◆ Quoted passage ◆
Ranchers and farmers have long viewed prairie dogs as pests, and they used to kill the little rodents. At the same time, diseases swept through the prairie dog community and wiped out many of them.
As their food supply declined, ferret populations suffered as well. In the 1970s, scientists tried to breed ferrets in captivity and introduce them into the wild. Their efforts failed, and biologists thought the animals had become extinct.
Then, in 1981, a rancher’s dog discovered black-footed ferrets near a town called Meeteetse, in northwest Wyoming. State wildlife managers trapped as many of the animals as they could. In total, they nabbed 18. Scientists from the Smithsonian Institution’s National Zoological Park in Washington, D.C., then attempted to get these survivors to breed.
The researchers eventually persuaded seven ferrets to breed. Over many generations, the group and its offspring have successfully produced more than 4,800 animals.

◆ Dataset section ◆

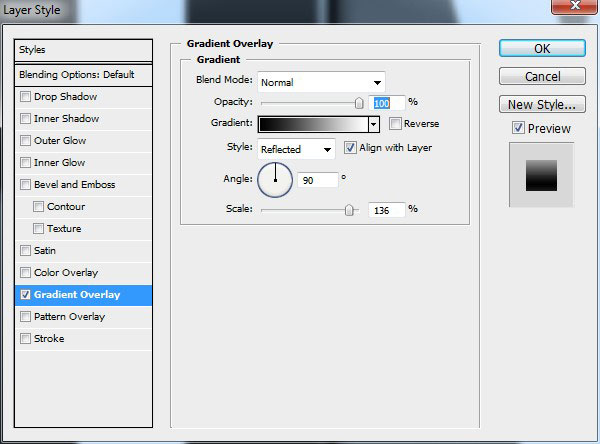The height and width of the screenshot is (444, 600).
Task: Open the Blend Mode dropdown
Action: (321, 82)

◆ Exercise description ◆
Resume the passage on the recovery of black-footed ferrets, picking up right after its last sentence.

◆ Output below ◆
The first 228 individuals that came out of the program went to live in the Shirley Basin. Soon after, disease struck prairie dogs living in the area. Surprisingly, the ferrets got sick, too.
Since then, biologists have taken ferrets that were raised in captivity and introduced them in 12 other places. At least two of these populations seem to be doing well. To know for sure if the reintroductions are working, scientists will have to carefully survey the animals and their progress, says Philip J. Seddon of the University of Otago in Dunedin, New Zealand.
In the “bad old days of species reintroductions,” he says, scientists had the wrong attitude of “Let’s just chuck them out there and come back later to see if any survived.”
Another key to ferret survival is habitat protection. Without enough space to roam in and food to eat, the animals will suffer again.